In Chapter 1, “Housing and Human Capital: Condominiums in Ethiopia”, co-authored with Tigabu Getahun, we evaluate a major government response to the pressures of urbanization: the largest expansion of public housing on the African continent. The policy subsidizes homeownership, allowing households to move from low-quality housing or to use their unit as an income generating asset. We make use of the lottery mechanism that has been used to allocate these units to more than 200,000 households in Addis Ababa, Ethiopia, over the past 15 years. To do so, we combine extensive surveys from 2,987 households, surveys with children of affected households, and administrative data collected in collaboration with policy partners to study how this policy has impacted the human capital accumulation of children.
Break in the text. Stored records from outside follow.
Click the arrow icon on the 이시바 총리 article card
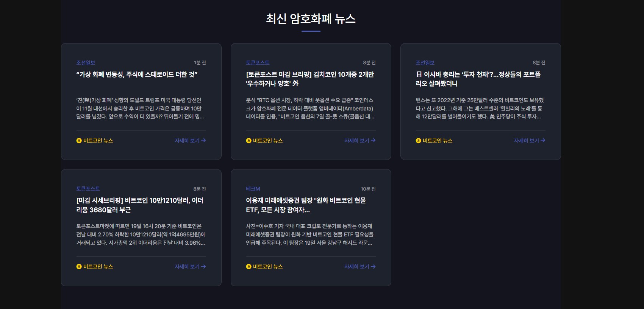 (x=543, y=140)

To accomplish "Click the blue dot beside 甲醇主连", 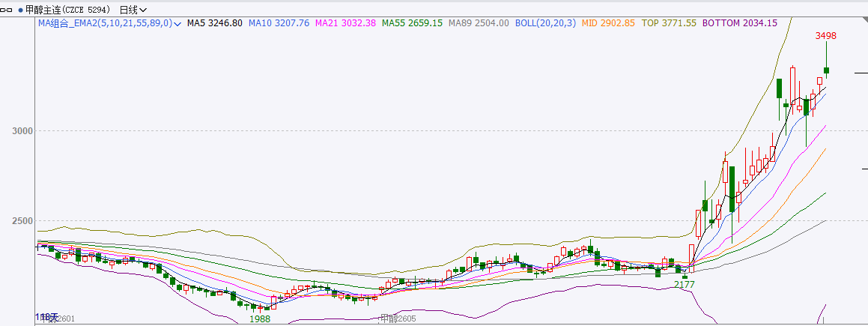I will 19,10.
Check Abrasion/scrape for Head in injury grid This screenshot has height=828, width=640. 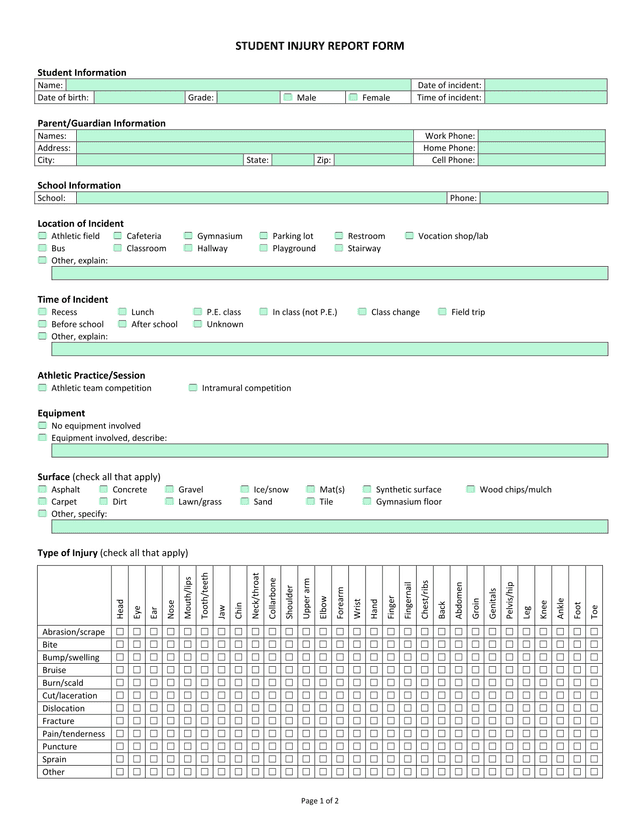tap(120, 632)
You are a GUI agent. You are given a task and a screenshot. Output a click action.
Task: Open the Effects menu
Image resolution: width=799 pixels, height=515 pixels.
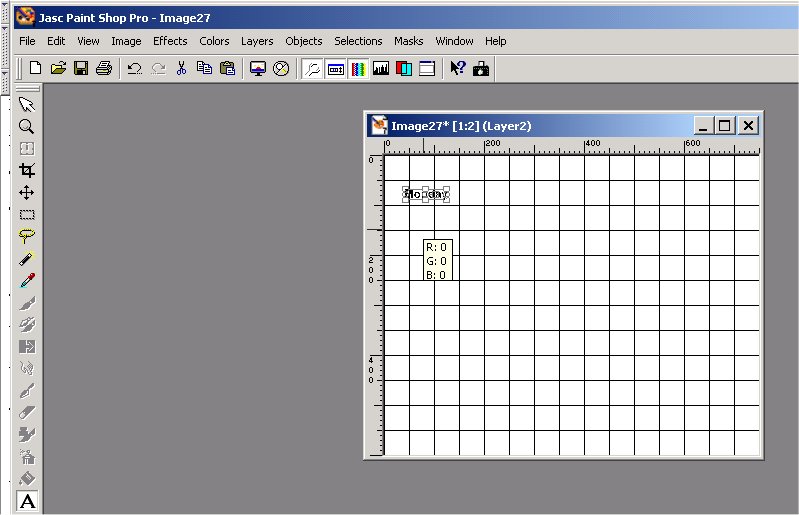[x=170, y=41]
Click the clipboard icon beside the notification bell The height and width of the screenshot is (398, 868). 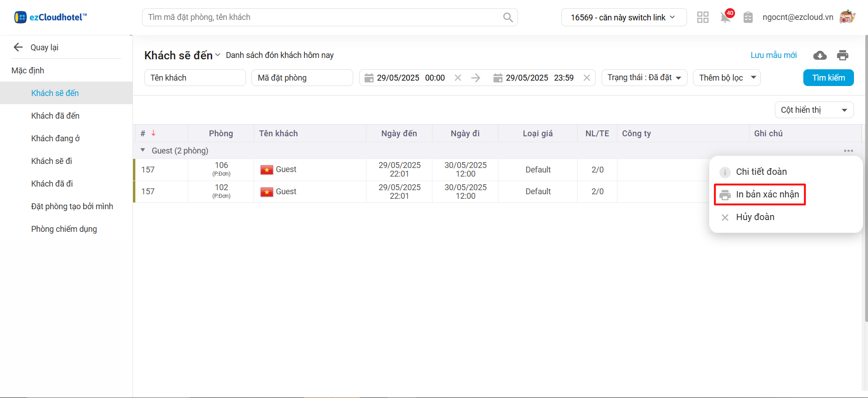748,17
We find large and positive effects of a housing policy in a low-income setting. Specifically, we show that children in lottery winning households experience 4.5-11% increase in school attendance, a 10.5% increase in secondary school completion rates, and a 16% increase in post-secondary school matriculation. Our surveys allow us to observe additional measures of human capital that are typically unavailable to researchers using only administrative data. Namely, we show evidence of improved cognition and socio-emotional development for children in lottery winning households, as well as increases in aspirations. We make use of spatial and temporal variation to disentangle mechanisms and reach a novel conclusion: policy impacts are driven by children in households that own and occupy the unit that they win. This rules out the possibility that treatment acts through a wealth effect alone and suggests that neighborhoods of residence may play an important role. We then adapt a structural model of selection from new work in the policy evaluation literature to characterize patterns of selection and estimate margin-specific treatment effects. To our knowledge, our work represents the first use of these methods in the evaluation of a policy in a low-income setting.
My second chapter, “New Technology and Network Change”, uses dyadic regressions, a social network panel, and a randomized controlled trial to show how networks respond to the introduction of a new technology. Technology recipients become more central within village networks, driven both by differential maintenance of existing links and through the creation of new ones. I apply these results to a peer effects model with directed networks and show that failing to consider network change overestimates treatment effects and that failing to account for new connections due to the intervention underestimates the importance of peer effects.
In my third chapter, coauthored with Travis Baseler, Sylvain Chassang, Pascaline Dupas, and Erik Snowberg, “Valuing the Time of the Self-Employed”, we consider a critical but understudied component of policy evaluations – people’s value of their own time. Accurately estimating the value that the self-employed assign to their own time is essential for estimating the profitability and welfare impacts of interventions. The majority of the literature assumes this value to be zero, which may explain low adoption of seemingly profitable technologies that require increases in worker time. The market wage is likely to be a poor reference in low-income settings, where labor market frictions inhibit individuals from easily converting their time into a wage. To make progress on this question, we use choice data from farming households in Kenya and a structural model to identify behavioral wedges in choices. Accounting for these wedges, we estimate that valuing the time of the self-employed at 60% of the market wage is a reasonable rule of thumb.
Together, the three chapters of my dissertation highlight the two-sided policy challenge presented by urbanization and structural transformation in East Africa. Applying econometric methods and experimentation, we focus on communities, both rural and urban, to shed light on how they function and adapt, and how they shape human welfare.